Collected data
┏━━

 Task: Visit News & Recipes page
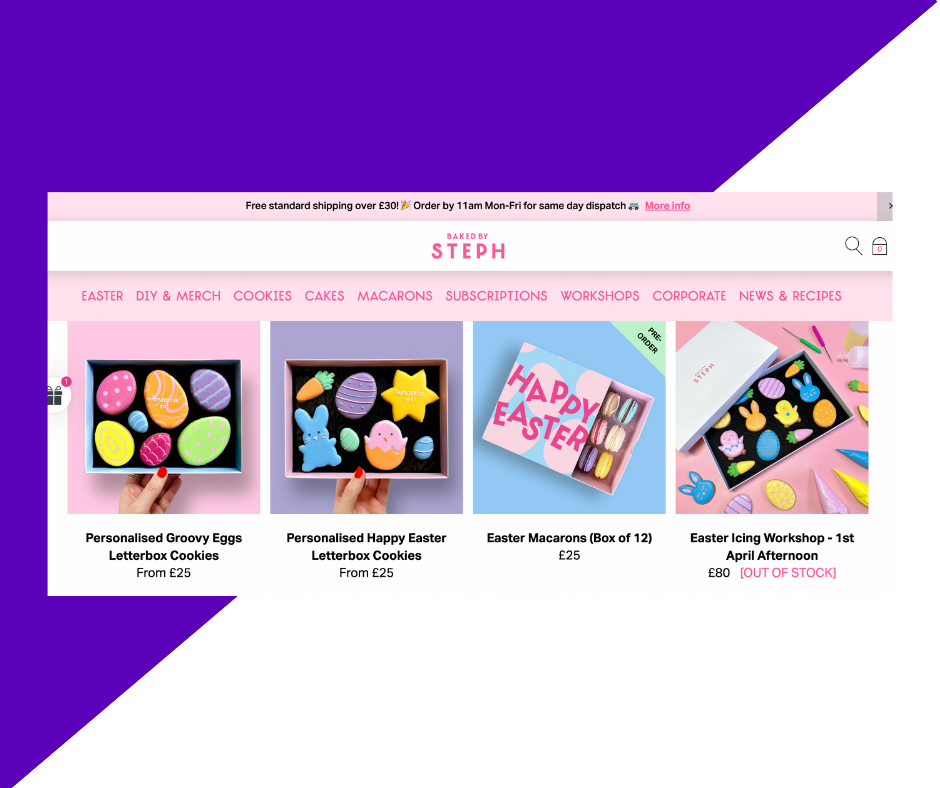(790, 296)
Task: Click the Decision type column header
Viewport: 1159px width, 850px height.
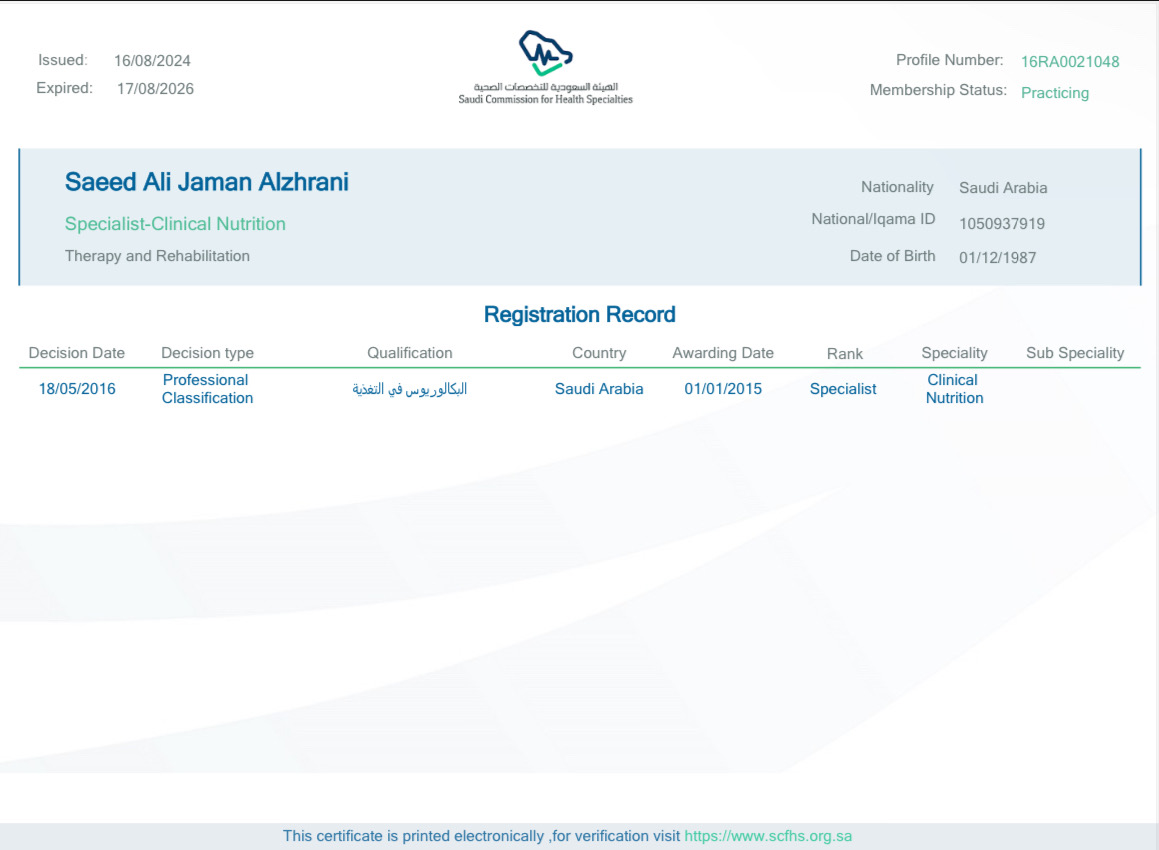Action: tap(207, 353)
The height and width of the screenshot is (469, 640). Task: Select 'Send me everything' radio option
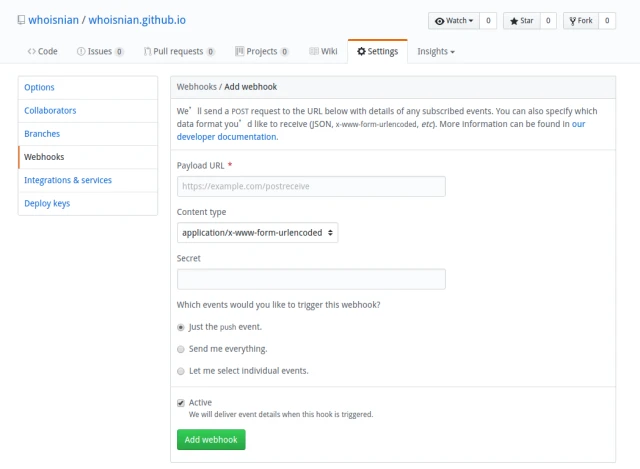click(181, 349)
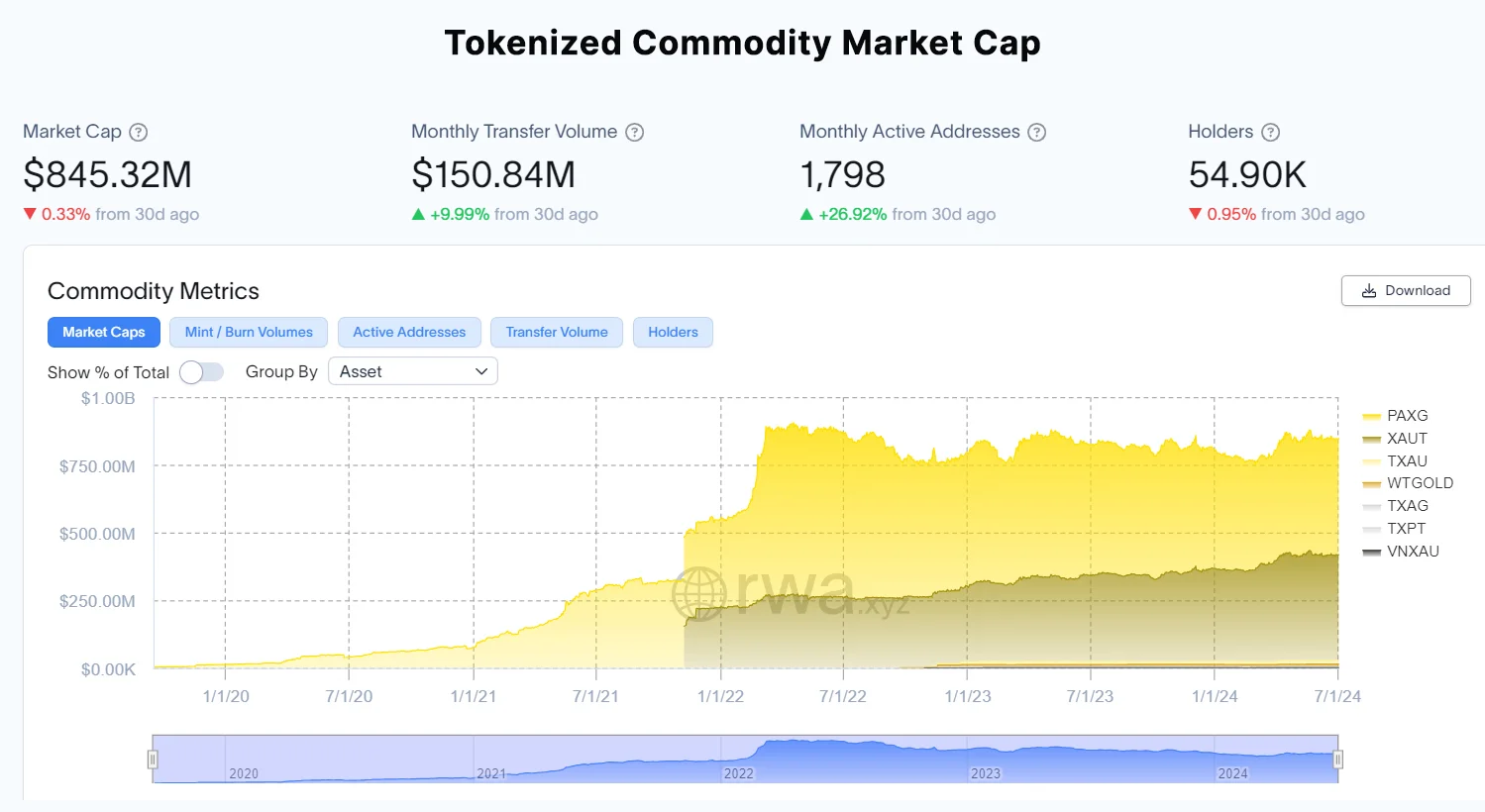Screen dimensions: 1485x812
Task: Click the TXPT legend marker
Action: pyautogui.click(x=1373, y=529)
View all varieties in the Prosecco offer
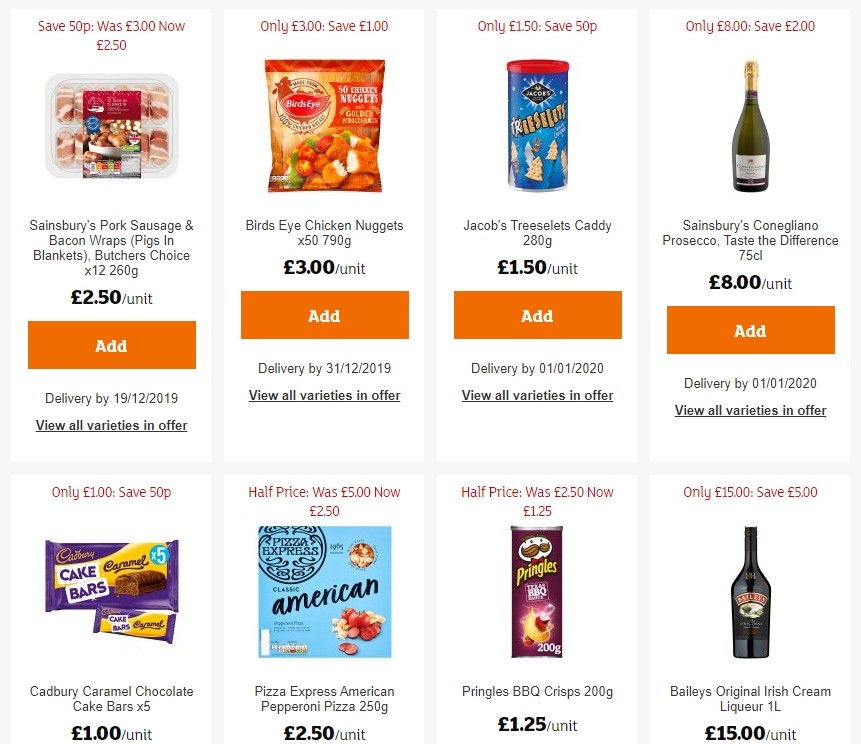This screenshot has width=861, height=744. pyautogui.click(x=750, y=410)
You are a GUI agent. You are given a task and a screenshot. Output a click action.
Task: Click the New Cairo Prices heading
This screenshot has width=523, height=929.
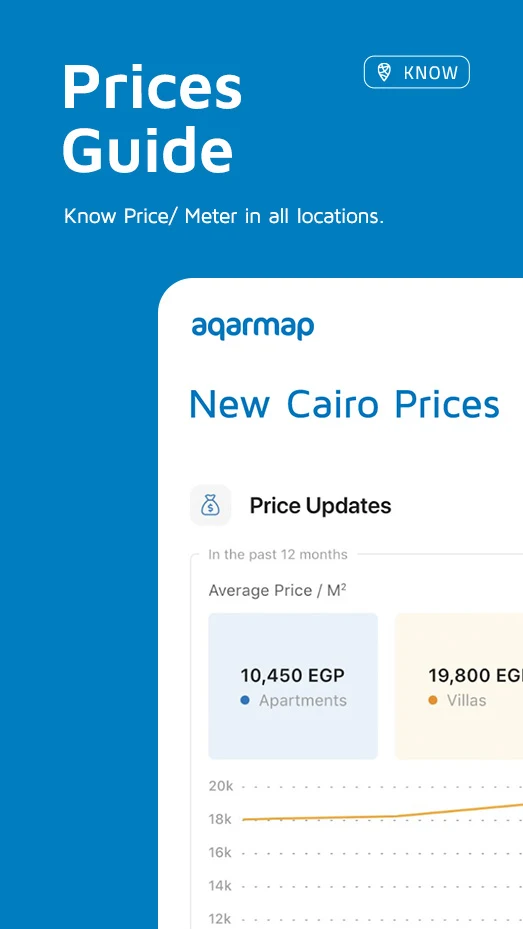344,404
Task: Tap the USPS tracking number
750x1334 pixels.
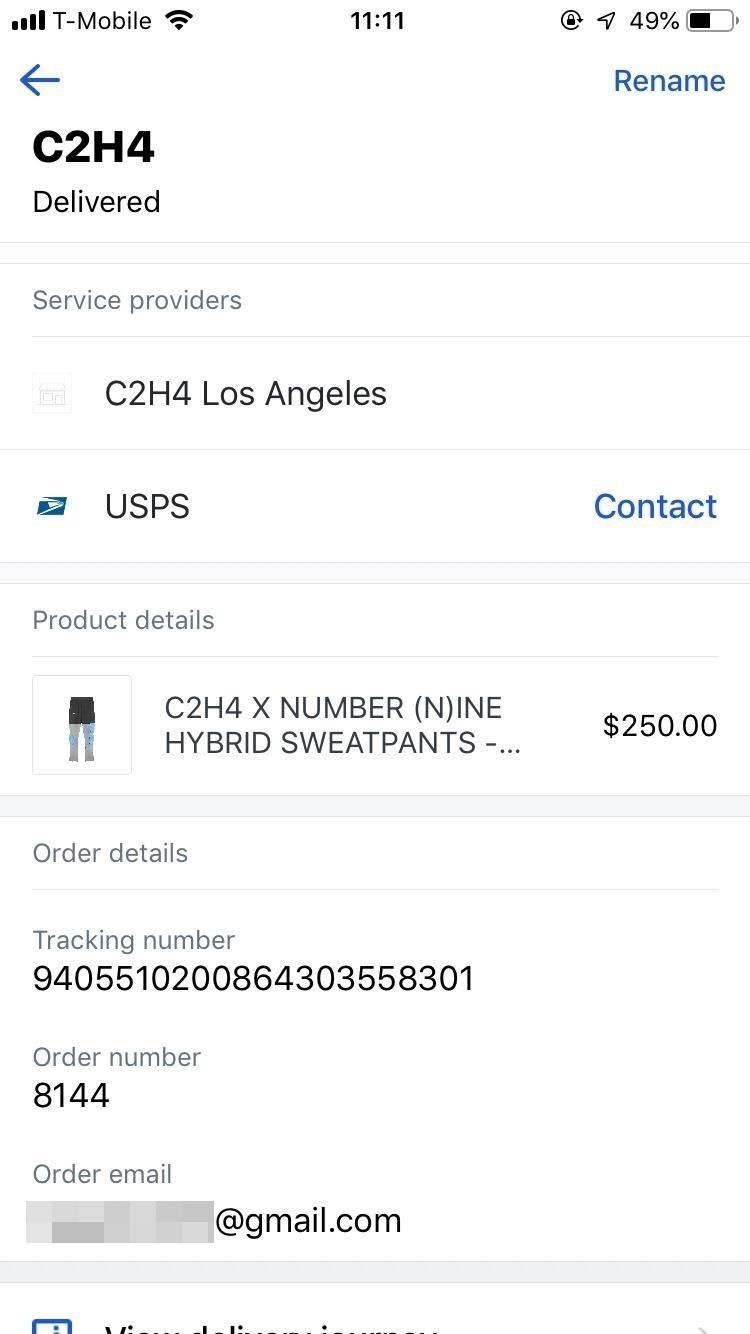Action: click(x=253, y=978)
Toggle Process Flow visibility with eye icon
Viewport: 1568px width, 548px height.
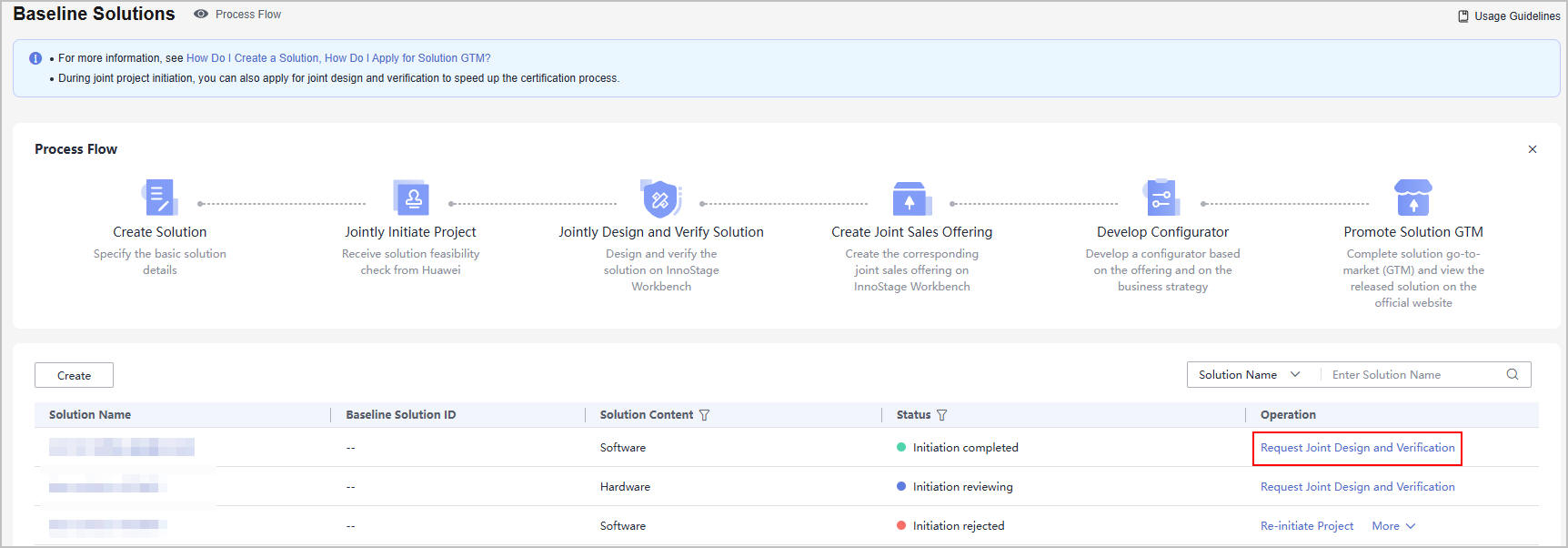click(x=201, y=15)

┗━━

▶ **What you will do**: Nothing but the lines from the start of the records through the line holding "Toggle Process Flow visibility with eye icon" should be printed, exactly as written and with the pictures left out.

▶ **Response to the task**:
 Task: Visit News & Recipes page
(790, 296)
Task: Click the Decision type column header
Viewport: 1159px width, 850px height.
Action: tap(207, 353)
The height and width of the screenshot is (469, 640). Task: Select 'Send me everything' radio option
click(181, 349)
Screen dimensions: 1485x812
Task: Click the TXPT legend marker
Action: pyautogui.click(x=1373, y=529)
View all varieties in the Prosecco offer
This screenshot has width=861, height=744. pyautogui.click(x=750, y=410)
You are a GUI agent. You are given a task and a screenshot. Output a click action.
Task: Click the New Cairo Prices heading
This screenshot has width=523, height=929.
344,404
Task: Tap the USPS tracking number
750x1334 pixels.
Action: click(x=253, y=978)
Toggle Process Flow visibility with eye icon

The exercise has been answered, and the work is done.